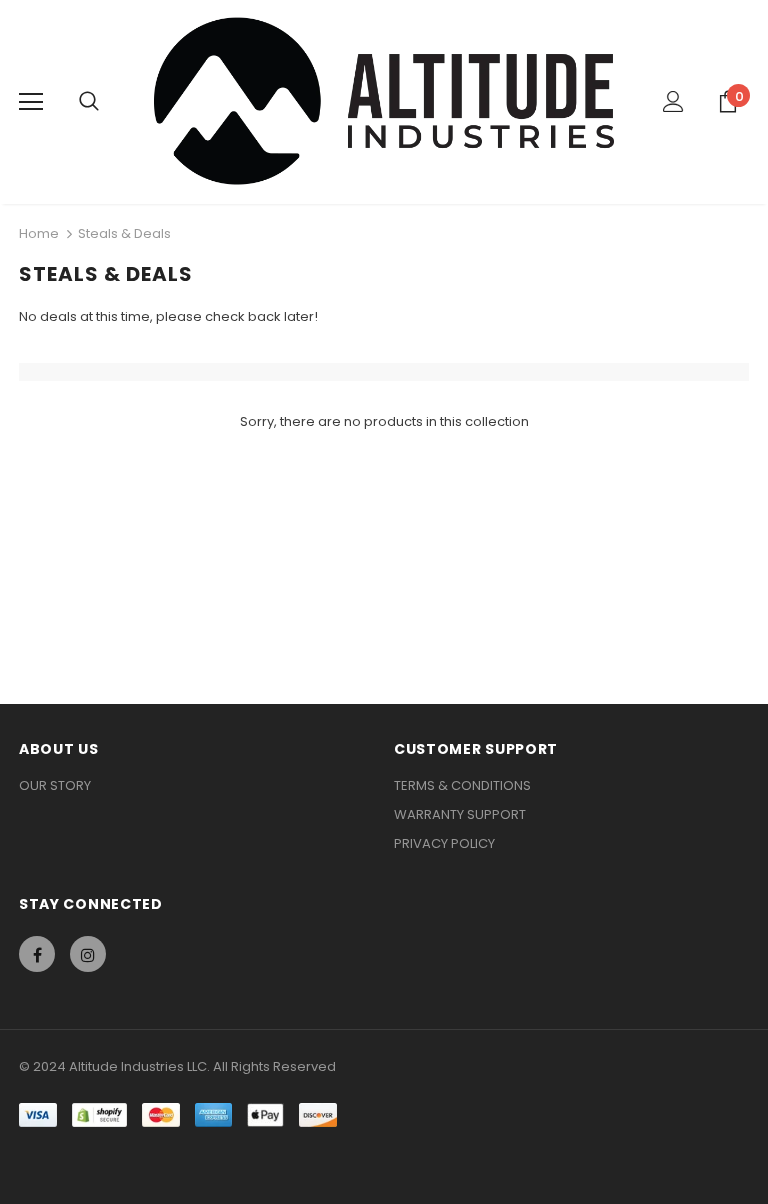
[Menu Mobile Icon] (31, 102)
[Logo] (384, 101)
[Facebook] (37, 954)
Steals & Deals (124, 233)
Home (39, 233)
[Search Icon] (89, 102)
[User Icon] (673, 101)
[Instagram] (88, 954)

___

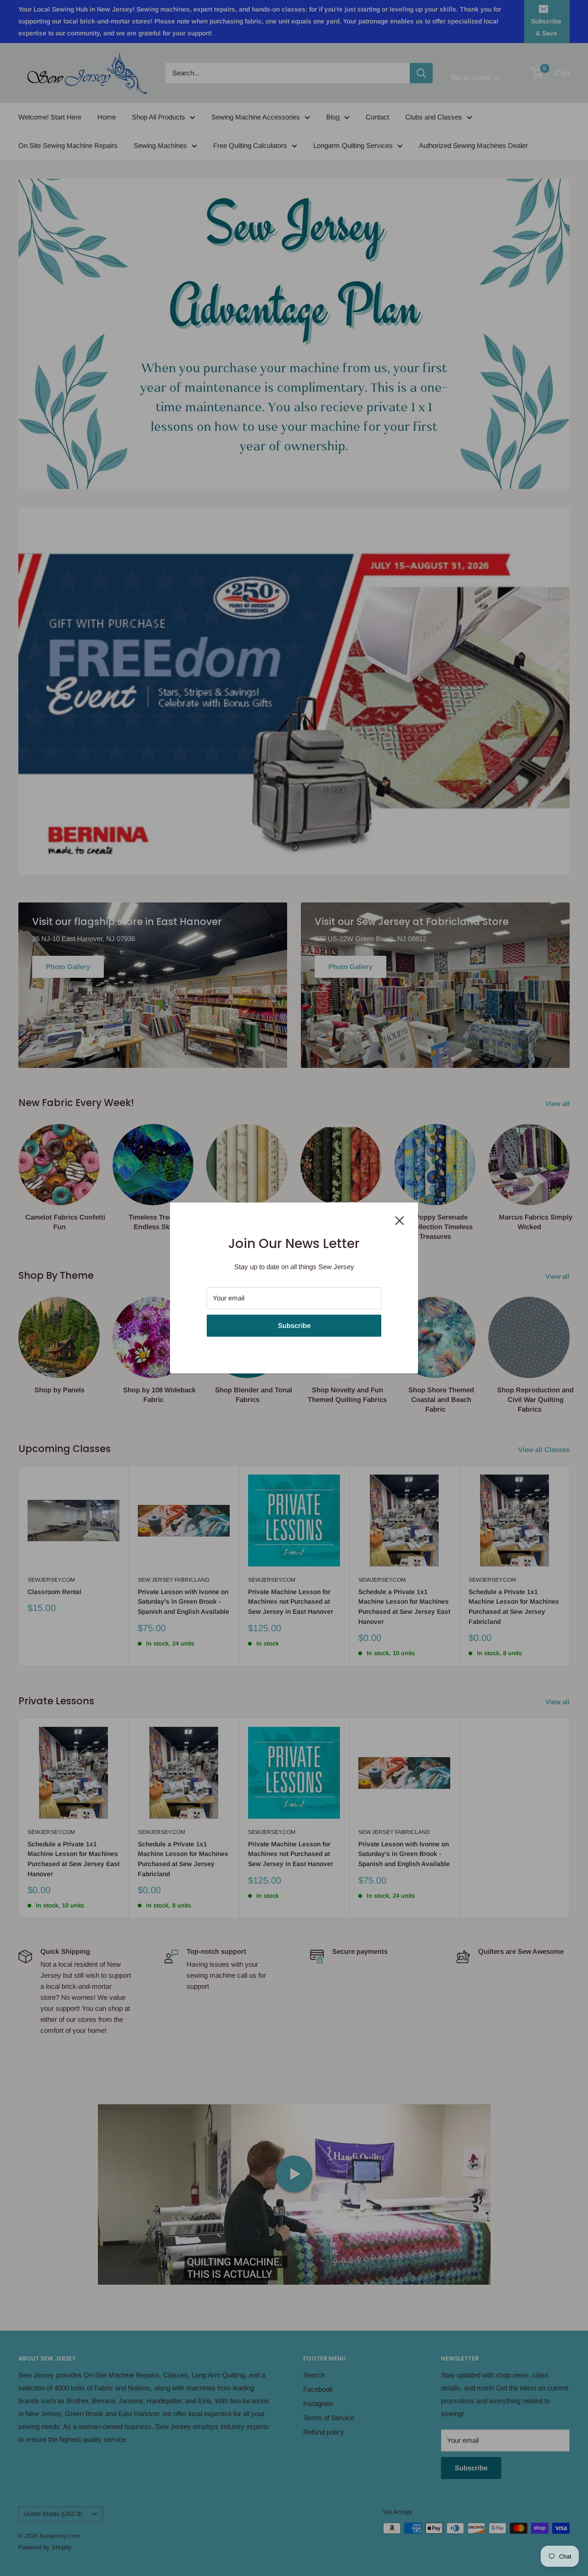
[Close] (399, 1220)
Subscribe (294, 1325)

___

## Goal of the exercise
Please transcribe exactly the lines above from the line that has "[Facebook] (37, 954)" up to and including the line that has "[Instagram] (88, 954)"; no other line belongs in the answer.

## Solved problem
[Facebook] (37, 954)
Steals & Deals (124, 233)
Home (39, 233)
[Search Icon] (89, 102)
[User Icon] (673, 101)
[Instagram] (88, 954)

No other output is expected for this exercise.